• Task goal
Copy every entry below line for line, without changing any of the text. Omit the pictures from your answer.
· · · · ·
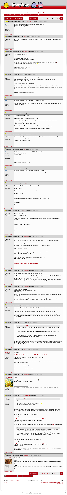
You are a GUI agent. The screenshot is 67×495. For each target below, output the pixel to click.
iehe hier (48, 448)
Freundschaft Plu (46, 492)
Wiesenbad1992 (24, 325)
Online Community (62, 492)
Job (40, 493)
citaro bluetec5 (24, 398)
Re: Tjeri (24, 36)
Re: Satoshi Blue (30, 21)
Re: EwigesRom (26, 374)
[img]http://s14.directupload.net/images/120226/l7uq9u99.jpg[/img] (30, 418)
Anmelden (18, 11)
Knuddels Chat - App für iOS (29, 492)
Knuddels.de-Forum (9, 14)
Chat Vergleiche (29, 493)
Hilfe (38, 12)
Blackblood (12, 480)
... (44, 18)
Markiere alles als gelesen (10, 482)
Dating (56, 492)
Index (19, 476)
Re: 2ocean (25, 455)
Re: (24, 74)
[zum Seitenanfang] (8, 34)
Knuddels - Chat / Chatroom (54, 482)
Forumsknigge (43, 12)
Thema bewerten (17, 18)
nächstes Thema (27, 476)
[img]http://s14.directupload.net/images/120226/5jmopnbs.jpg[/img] (30, 443)
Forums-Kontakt (44, 482)
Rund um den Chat (18, 14)
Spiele (52, 492)
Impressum (35, 493)
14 (49, 18)
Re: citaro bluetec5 (26, 395)
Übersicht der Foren (25, 12)
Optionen (8, 18)
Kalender (34, 12)
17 (57, 18)
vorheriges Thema (10, 476)
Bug (24, 14)
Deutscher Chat (4, 492)
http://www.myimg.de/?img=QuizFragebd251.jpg (26, 263)
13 (47, 18)
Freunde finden (38, 492)
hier (53, 424)
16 (54, 18)
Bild (37, 77)
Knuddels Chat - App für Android (15, 492)
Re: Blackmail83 (26, 51)
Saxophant (17, 480)
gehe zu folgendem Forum (33, 480)
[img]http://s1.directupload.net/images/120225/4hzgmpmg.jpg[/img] (30, 354)
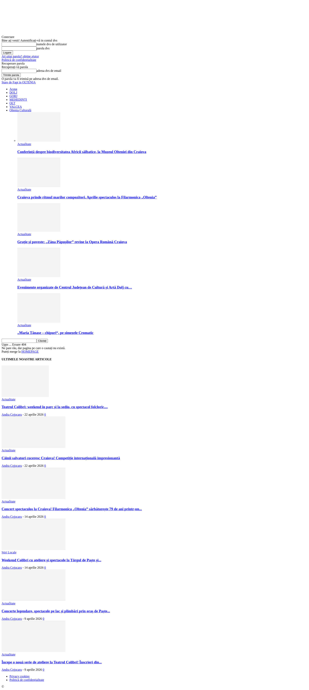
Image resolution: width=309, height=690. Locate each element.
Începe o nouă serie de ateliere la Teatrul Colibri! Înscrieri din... (52, 662)
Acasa (13, 89)
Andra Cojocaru (12, 414)
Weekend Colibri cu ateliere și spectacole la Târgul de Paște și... (51, 560)
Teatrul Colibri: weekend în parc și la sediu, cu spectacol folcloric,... (55, 407)
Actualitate (24, 144)
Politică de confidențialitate (19, 60)
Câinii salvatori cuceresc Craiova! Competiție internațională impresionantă (61, 458)
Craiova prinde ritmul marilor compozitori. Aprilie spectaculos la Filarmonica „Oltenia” (87, 197)
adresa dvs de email (48, 70)
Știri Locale (9, 552)
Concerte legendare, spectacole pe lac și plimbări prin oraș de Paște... (56, 611)
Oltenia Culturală (20, 110)
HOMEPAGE (30, 351)
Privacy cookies (19, 676)
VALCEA (15, 106)
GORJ (13, 96)
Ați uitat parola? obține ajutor (20, 56)
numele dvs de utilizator (51, 44)
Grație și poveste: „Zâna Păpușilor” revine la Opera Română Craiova (72, 242)
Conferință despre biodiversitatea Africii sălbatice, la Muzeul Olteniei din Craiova (81, 152)
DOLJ (13, 92)
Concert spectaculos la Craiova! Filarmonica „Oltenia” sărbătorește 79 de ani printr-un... (72, 509)
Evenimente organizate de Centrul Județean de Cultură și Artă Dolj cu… (74, 287)
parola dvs (42, 48)
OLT (12, 103)
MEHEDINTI (18, 99)
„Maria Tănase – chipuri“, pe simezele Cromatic (55, 333)
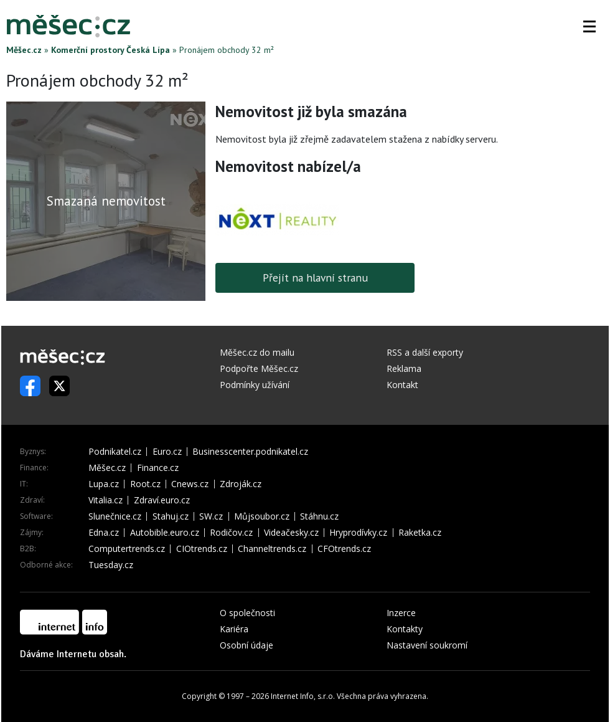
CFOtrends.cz (344, 548)
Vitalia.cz (105, 500)
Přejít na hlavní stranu (315, 277)
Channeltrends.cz (272, 548)
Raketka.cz (419, 532)
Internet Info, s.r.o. (303, 696)
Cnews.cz (190, 484)
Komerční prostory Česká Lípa (110, 49)
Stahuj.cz (170, 516)
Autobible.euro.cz (164, 532)
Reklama (404, 368)
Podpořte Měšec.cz (259, 368)
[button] (589, 26)
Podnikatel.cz (114, 451)
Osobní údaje (246, 645)
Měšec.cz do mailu (257, 352)
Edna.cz (103, 532)
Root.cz (145, 484)
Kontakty (405, 629)
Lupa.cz (103, 484)
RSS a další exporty (425, 352)
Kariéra (234, 629)
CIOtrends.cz (201, 548)
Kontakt (402, 385)
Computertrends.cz (126, 548)
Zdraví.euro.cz (162, 500)
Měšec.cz (24, 49)
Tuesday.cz (110, 565)
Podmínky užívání (254, 385)
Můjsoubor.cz (261, 516)
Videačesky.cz (291, 532)
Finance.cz (158, 467)
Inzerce (401, 613)
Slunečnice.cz (114, 516)
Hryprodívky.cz (358, 532)
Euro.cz (167, 451)
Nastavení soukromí (427, 645)
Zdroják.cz (240, 484)
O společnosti (247, 613)
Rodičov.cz (231, 532)
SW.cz (211, 516)
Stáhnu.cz (319, 516)
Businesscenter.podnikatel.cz (250, 451)
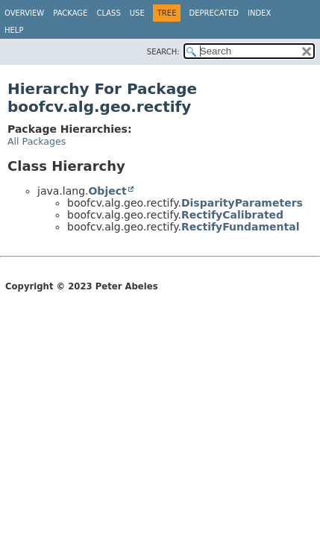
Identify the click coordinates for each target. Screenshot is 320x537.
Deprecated (214, 13)
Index (259, 13)
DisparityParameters (242, 203)
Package (70, 13)
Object (107, 191)
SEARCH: (163, 52)
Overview (24, 13)
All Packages (36, 141)
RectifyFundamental (240, 227)
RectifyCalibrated (232, 215)
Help (13, 30)
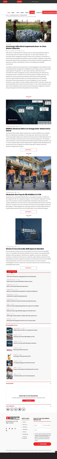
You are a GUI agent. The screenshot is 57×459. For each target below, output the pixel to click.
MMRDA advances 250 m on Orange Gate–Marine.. (25, 330)
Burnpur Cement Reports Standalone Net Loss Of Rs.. (26, 369)
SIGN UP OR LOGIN (34, 1)
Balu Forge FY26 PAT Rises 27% (20, 349)
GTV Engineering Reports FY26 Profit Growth (24, 362)
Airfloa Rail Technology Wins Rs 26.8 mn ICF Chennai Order (20, 320)
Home (8, 12)
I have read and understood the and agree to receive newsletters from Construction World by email (43, 437)
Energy (8, 304)
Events (22, 12)
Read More (28, 149)
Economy (15, 341)
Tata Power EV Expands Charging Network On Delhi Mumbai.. (21, 276)
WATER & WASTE (8, 44)
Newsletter (25, 434)
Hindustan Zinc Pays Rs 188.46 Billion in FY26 (23, 336)
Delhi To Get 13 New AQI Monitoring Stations (17, 286)
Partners (25, 427)
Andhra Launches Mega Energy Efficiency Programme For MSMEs (22, 306)
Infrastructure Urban (10, 192)
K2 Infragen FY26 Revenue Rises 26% (22, 356)
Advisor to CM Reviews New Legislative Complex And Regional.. (22, 291)
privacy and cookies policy (41, 435)
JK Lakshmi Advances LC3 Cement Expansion (24, 375)
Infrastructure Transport (10, 126)
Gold (17, 12)
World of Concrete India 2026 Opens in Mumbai (24, 343)
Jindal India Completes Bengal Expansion (16, 296)
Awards (33, 12)
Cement (15, 367)
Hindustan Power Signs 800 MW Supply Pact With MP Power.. (21, 310)
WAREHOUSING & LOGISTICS (11, 279)
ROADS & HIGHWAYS (17, 328)
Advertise (5, 1)
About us (25, 424)
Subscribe (19, 1)
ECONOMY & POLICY (10, 284)
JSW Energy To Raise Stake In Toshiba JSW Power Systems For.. (22, 315)
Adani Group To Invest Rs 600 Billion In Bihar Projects (19, 281)
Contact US (39, 12)
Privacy (24, 432)
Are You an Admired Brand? (50, 12)
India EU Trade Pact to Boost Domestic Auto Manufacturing (21, 301)
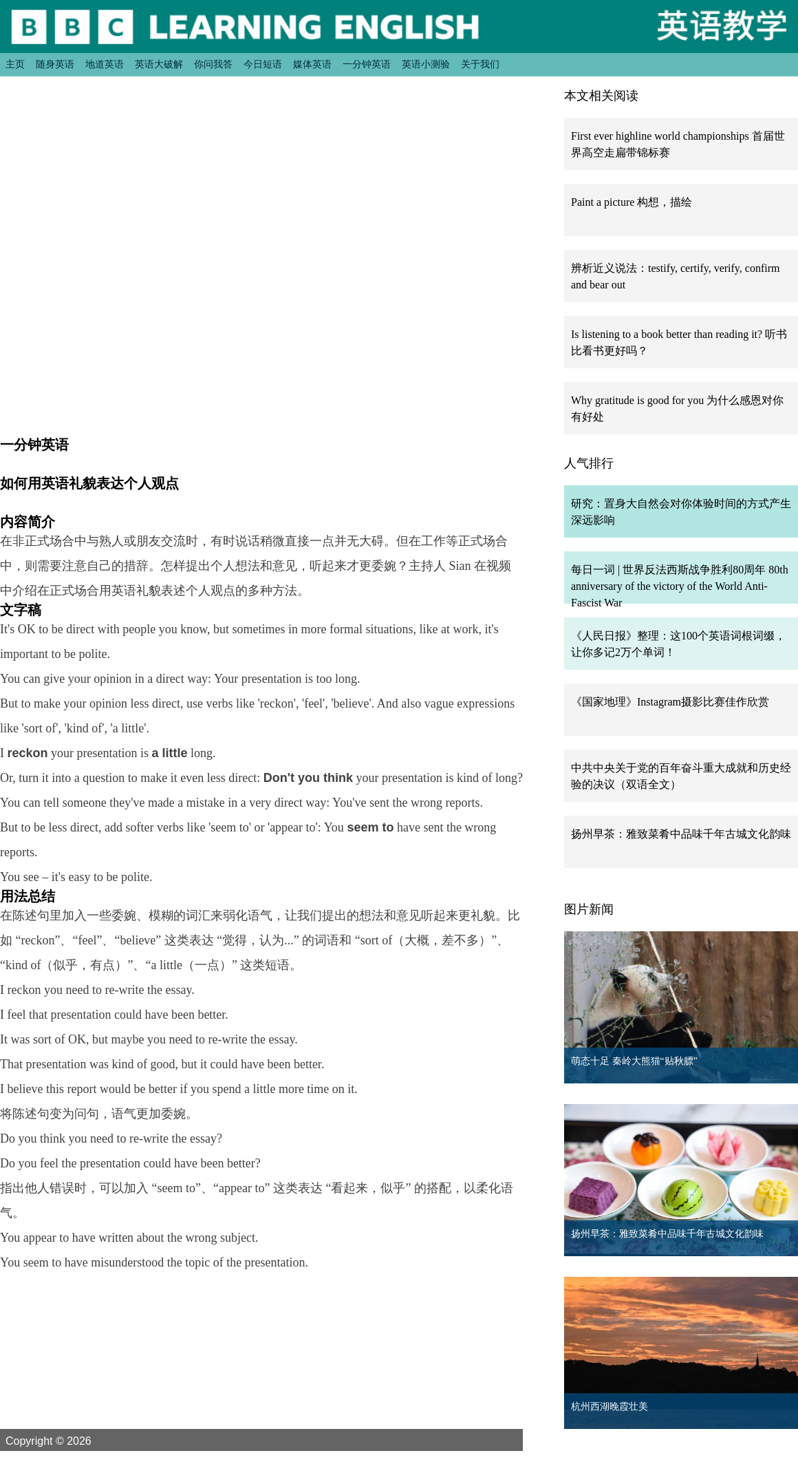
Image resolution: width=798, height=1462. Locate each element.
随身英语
· · · · ·
• Result for this exercise
You are a GUI agent. The screenshot is 67×495. For each target below, output the pixel to click.
iehe hier (48, 448)
Freundschaft Plu (46, 492)
Wiesenbad1992 (24, 325)
Online Community (62, 492)
Job (40, 493)
citaro bluetec5 (24, 398)
Re: Tjeri (24, 36)
Re: Satoshi Blue (30, 21)
Re: EwigesRom (26, 374)
[img]http://s14.directupload.net/images/120226/l7uq9u99.jpg[/img] (30, 418)
Anmelden (18, 11)
Knuddels Chat - App für iOS (29, 492)
Knuddels.de-Forum (9, 14)
Chat Vergleiche (29, 493)
Hilfe (38, 12)
Blackblood (12, 480)
... (44, 18)
Markiere alles als gelesen (10, 482)
Dating (56, 492)
Index (19, 476)
Re: 2ocean (25, 455)
Re: (24, 74)
[zum Seitenanfang] (8, 34)
Knuddels - Chat / Chatroom (54, 482)
Forumsknigge (43, 12)
Thema bewerten (17, 18)
nächstes Thema (27, 476)
[img]http://s14.directupload.net/images/120226/5jmopnbs.jpg[/img] (30, 443)
Forums-Kontakt (44, 482)
Rund um den Chat (18, 14)
Spiele (52, 492)
Impressum (35, 493)
14 (49, 18)
Re: citaro bluetec5 (26, 395)
Übersicht der Foren (25, 12)
Optionen (8, 18)
Kalender (34, 12)
17 (57, 18)
vorheriges Thema (10, 476)
Bug (24, 14)
Deutscher Chat (4, 492)
http://www.myimg.de/?img=QuizFragebd251.jpg (26, 263)
13 (47, 18)
Freunde finden (38, 492)
hier (53, 424)
16 (54, 18)
Bild (37, 77)
Knuddels Chat - App für Android (15, 492)
Re: Blackmail83 (26, 51)
Saxophant (17, 480)
gehe zu folgendem Forum (33, 480)
[img]http://s1.directupload.net/images/120225/4hzgmpmg.jpg[/img] (30, 354)
Image resolution: width=309, height=690. Locate each element.
Începe o nouă serie de ateliere la Teatrul Colibri! Înscrieri din... (52, 662)
Acasa (13, 89)
Andra Cojocaru (12, 414)
Weekend Colibri cu ateliere și spectacole la Târgul de Paște și... (51, 560)
Teatrul Colibri: weekend în parc și la sediu, cu spectacol folcloric,... (55, 407)
Actualitate (24, 144)
Politică de confidențialitate (19, 60)
Câinii salvatori cuceresc Craiova! Competiție internațională impresionantă (61, 458)
Craiova prinde ritmul marilor compozitori. Aprilie spectaculos la Filarmonica „Oltenia” (87, 197)
adresa dvs de email (48, 70)
Știri Locale (9, 552)
Concerte legendare, spectacole pe lac și plimbări prin oraș de Paște... (56, 611)
Oltenia Culturală (20, 110)
HOMEPAGE (30, 351)
Privacy cookies (19, 676)
VALCEA (15, 106)
GORJ (13, 96)
Ați uitat parola? obține ajutor (20, 56)
numele dvs de utilizator (51, 44)
Grație și poveste: „Zâna Păpușilor” revine la Opera Română Craiova (72, 242)
Conferință despre biodiversitatea Africii sălbatice, la Muzeul Olteniei din Craiova (81, 152)
DOLJ (13, 92)
Concert spectaculos la Craiova! Filarmonica „Oltenia” sărbătorește 79 de ani printr-un... (72, 509)
Evenimente organizate de Centrul Județean de Cultură și Artă Dolj cu… (74, 287)
parola dvs (42, 48)
OLT (12, 103)
MEHEDINTI (18, 99)
„Maria Tănase – chipuri“, pe simezele Cromatic (55, 333)
CFOtrends.cz (344, 548)
Vitalia.cz (105, 500)
Přejít na hlavní stranu (315, 277)
Channeltrends.cz (272, 548)
Raketka.cz (419, 532)
Internet Info, s.r.o. (303, 696)
Cnews.cz (190, 484)
Komerční prostory Česká Lípa (110, 49)
Stahuj.cz (170, 516)
Autobible.euro.cz (164, 532)
Reklama (404, 368)
Podpořte Měšec.cz (259, 368)
[button] (589, 26)
Podnikatel.cz (114, 451)
Osobní údaje (246, 645)
Měšec.cz do mailu (257, 352)
Edna.cz (103, 532)
Root.cz (145, 484)
Kontakty (405, 629)
Lupa.cz (103, 484)
RSS a další exporty (425, 352)
Kariéra (234, 629)
CIOtrends.cz (201, 548)
Kontakt (402, 385)
Computertrends.cz (126, 548)
Zdraví.euro.cz (162, 500)
Měšec.cz (24, 49)
Tuesday.cz (110, 565)
Podmínky užívání (254, 385)
Můjsoubor.cz (261, 516)
Videačesky.cz (291, 532)
Finance.cz (158, 467)
Inzerce (401, 613)
Slunečnice.cz (114, 516)
Hryprodívky.cz (358, 532)
Euro.cz (167, 451)
Nastavení soukromí (427, 645)
Zdroják.cz (240, 484)
O společnosti (247, 613)
Rodičov.cz (231, 532)
SW.cz (211, 516)
Stáhnu.cz (319, 516)
Businesscenter.podnikatel.cz (250, 451)
Identify the click coordinates for each target. Screenshot is 320x537.
Deprecated (214, 13)
Index (259, 13)
DisparityParameters (242, 203)
Package (70, 13)
Object (107, 191)
SEARCH: (163, 52)
Overview (24, 13)
All Packages (36, 141)
RectifyFundamental (240, 227)
RectifyCalibrated (232, 215)
Help (13, 30)
You are a GUI agent. The screenshot is 57×459. For each target below, output the pixel to click.
MMRDA advances 250 m on Orange Gate–Marine.. (25, 330)
Burnpur Cement Reports Standalone Net Loss Of Rs.. (26, 369)
SIGN UP OR LOGIN (34, 1)
Balu Forge FY26 PAT Rises 27% (20, 349)
GTV Engineering Reports FY26 Profit Growth (24, 362)
Airfloa Rail Technology Wins Rs 26.8 mn ICF Chennai Order (20, 320)
Home (8, 12)
I have read and understood the and agree to receive newsletters from Construction World by email (43, 437)
Energy (8, 304)
Events (22, 12)
Read More (28, 149)
Economy (15, 341)
Tata Power EV Expands Charging Network On Delhi Mumbai.. (21, 276)
WATER & WASTE (8, 44)
Newsletter (25, 434)
Hindustan Zinc Pays Rs 188.46 Billion in FY26 (23, 336)
Delhi To Get 13 New AQI Monitoring Stations (17, 286)
Partners (25, 427)
Andhra Launches Mega Energy Efficiency Programme For MSMEs (22, 306)
Infrastructure Urban (10, 192)
K2 Infragen FY26 Revenue Rises 26% (22, 356)
Advisor to CM Reviews New Legislative Complex And Regional.. (22, 291)
privacy and cookies policy (41, 435)
JK Lakshmi Advances LC3 Cement Expansion (24, 375)
Infrastructure Transport (10, 126)
Gold (17, 12)
World of Concrete India 2026 Opens in Mumbai (24, 343)
Jindal India Completes Bengal Expansion (16, 296)
Awards (33, 12)
Cement (15, 367)
Hindustan Power Signs 800 MW Supply Pact With MP Power.. (21, 310)
WAREHOUSING & LOGISTICS (11, 279)
ROADS & HIGHWAYS (17, 328)
Advertise (5, 1)
About us (25, 424)
Subscribe (19, 1)
ECONOMY & POLICY (10, 284)
JSW Energy To Raise Stake In Toshiba JSW Power Systems For.. (22, 315)
Adani Group To Invest Rs 600 Billion In Bihar Projects (19, 281)
Contact US (39, 12)
Privacy (24, 432)
Are You an Admired Brand? (50, 12)
India EU Trade Pact to Boost Domestic Auto Manufacturing (21, 301)
Image resolution: width=798, height=1462. Locate each element.
随身英语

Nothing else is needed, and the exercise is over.